The author of the email argued first and foremost that both Merck and Moderna have a fiduciary duty to their shareholders to convert their 50/50 partnership into full ownership for Merck. “The opportunity’s actually staring them right in the face,” he argued to BioSpace. “That second half of the combo is worth far more to Merck.”
In addition, the author said that the complete sale of mRNA-4157 (V940) to Merck would benefit patients—because the 50/50 partnership currently in place is not the most efficient for bringing the product to market. “Once you hit the marketplace, it’s too complicated,” he told BioSpace. A deal is thus “a win-win-win all around.”
According to Minter, the details of a 50/50 partnership such as this one are always deal-specific. One issue that needs to be worked out is who controls the decision-making process, he said. “You each get a vote, but someone’s got to tip the scales.” Minter added that Merck is now in charge of everything from pivotal development to commercialization and will decide on aspects such as the work sites running Phase III or whether a filing for accelerated approval will go forward. Moderna would have some say in the matter, but the “communication” would come from Merck, Minter said.
Time is of the essence, according to the email’s author. The closer the combo therapy gets to market and the closer Merck gets to Keytruda’s patent cliff, the more expensive such a deal will become, he said. “The time is now for them to do a meaningful deal.”
The situation speaks for itself, he told BioSpace. “It’s just screaming: Do a deal.

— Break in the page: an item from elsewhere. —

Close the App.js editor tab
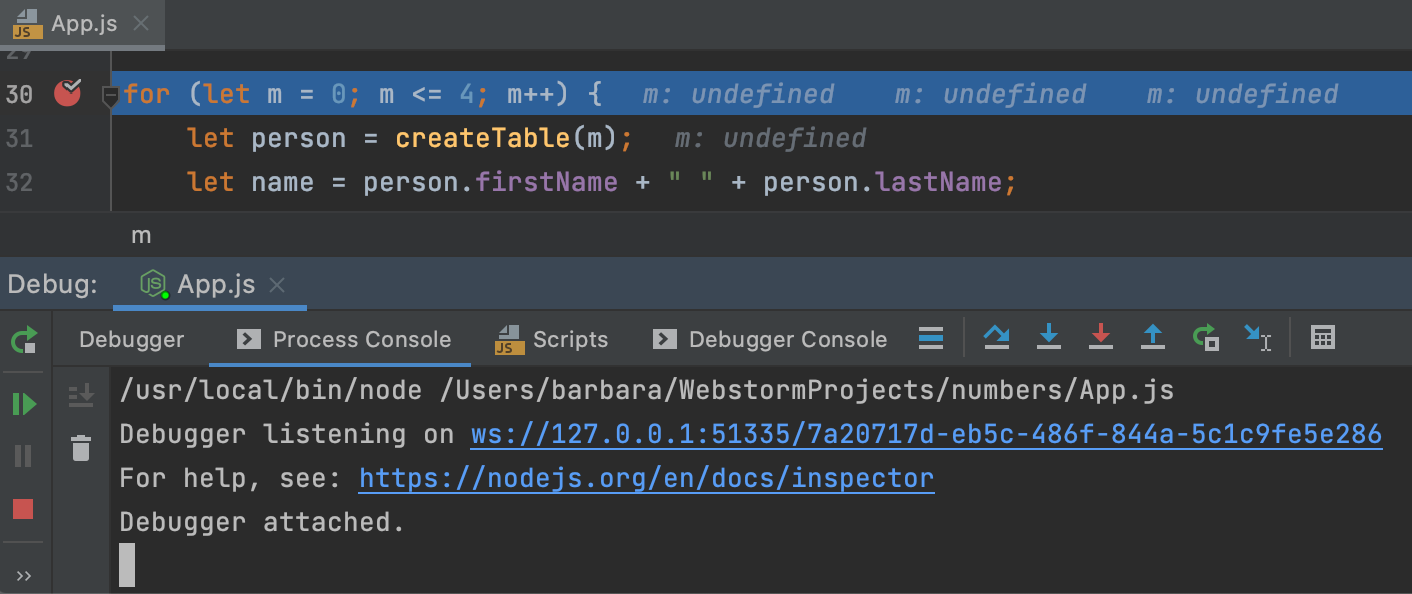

Do it for Merck’s shareholders, do it for Moderna’s shareholders, do it for patients. Do the deal.”
From: MRKmRNA <MRKmRNA@protonmail.com>
Date: On Wednesday, July 17th, 2024 at 8:42 PM
Subject: Merck Keytruda - Moderna mRNA-4157
To: Caroline Litchfield,
James Mock
CC: Stephane Bancel
Dear Ms. Litchfield and Mr. Mock,
As Merck and Moderna CFOs you have fiduciary duties and SEC reporting responsibilities for your respective organizations. If not by other means, you are therefore connected via this note to ensure effective and timely action.
Keytruda generated approximately $25B or 40% of Merck's sales in 2023, both numbers of which will increase this year (Merck acquisition of Moderna's mRNA-4157 to obtain full control of combination with Keytruda – Telegraph). Since this pharmaceutical industry-leading product is facing a looming patent cliff, about $140B worth of Merck's market cap will be under severe pressure unless Merck positions a replacement in time.

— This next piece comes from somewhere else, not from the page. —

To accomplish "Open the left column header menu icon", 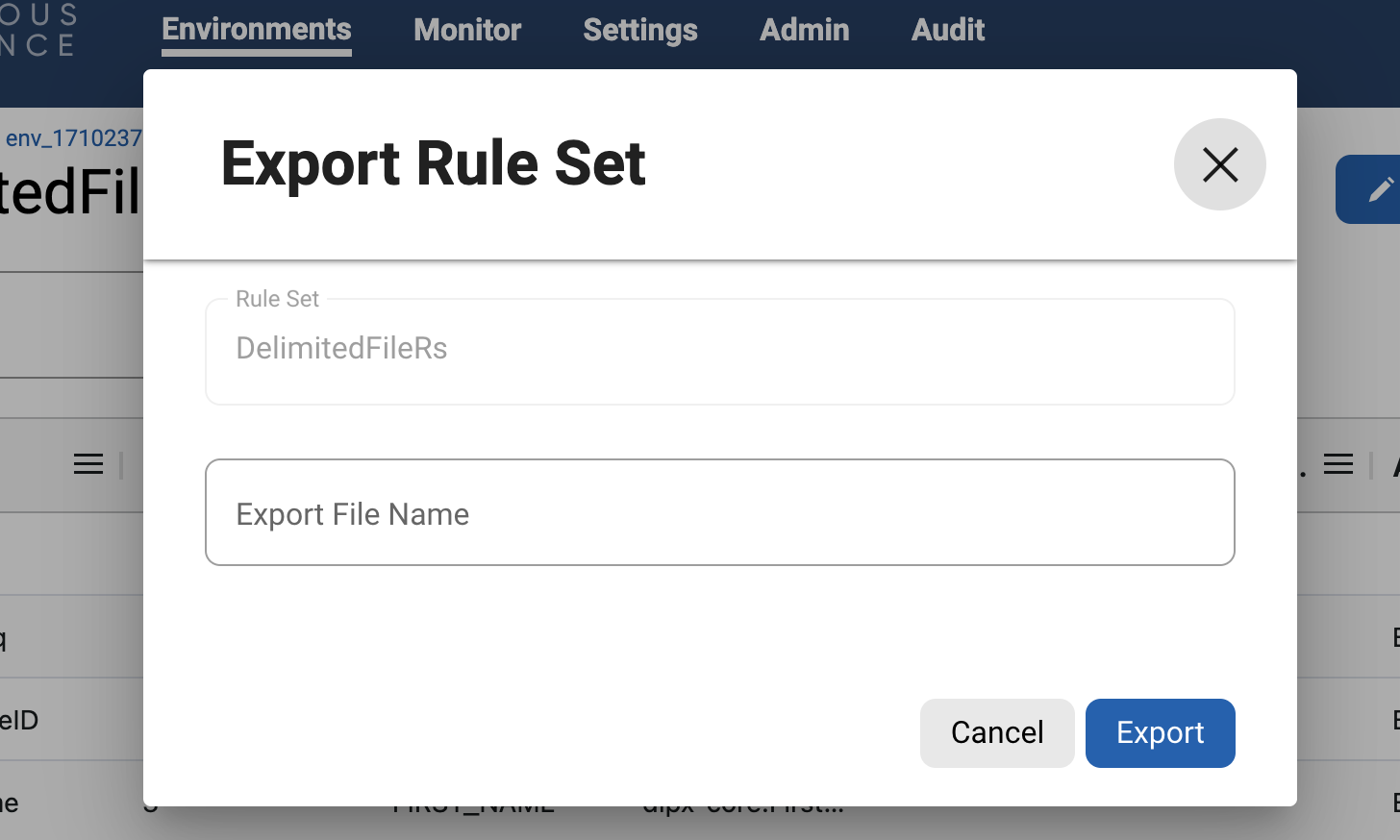I will coord(88,463).
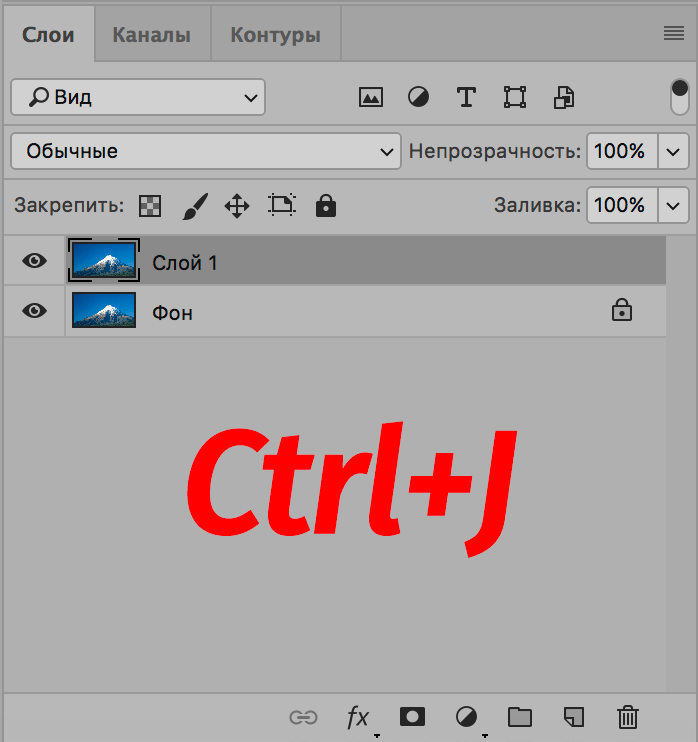
Task: Hide the Фон layer visibility
Action: pyautogui.click(x=35, y=311)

Keytruda's combination with Moderna's mRNA-4157 (the
"Combination") has demonstrated clear and durable clinical benefits.
It is therefore Merck's best option to replace the Keytruda sales in the years
up to and following the product's patent expiration and rescue in the order of
$140B market cap value.
Since Merck and Moderna share the Combination costs and profits 50-50, Merck can only count on up to $70B market cap value from that source. The other up to $70B of market cap value resides with Moderna, itself with a market cap below $50B that covers not only half of the Combination but also the large infectious, latent, and rare disease vaccines and over $10B in cash.
As a consequence, Moderna is grossly undervalued relative to Merck's interest in the Moderna's half of the Combination. This tremendous mismatch requires immediate actions on your parts
Ms. Litchfield and her Merck team need to acquire Moderna's 50% interest in the Combination for what it supports in terms of market cap protection, whether in full upfront or with some CVR mechanism. They have a duty to all Merck's shareholders to do so.
Mr. Mock and his Moderna team need to sell their 50% interest in the Combination to at least double their market cap and focus the company on the off-the-shelf infectious, latent, and rare disease vaccines. They have a duty to all Moderna's shareholders to do so.
It would be wise to let the financial markets and the SEC know immediately that negotiations for consolidation of the Combination with Merck are underway and execute and communicate that as soon as the transaction has been completed.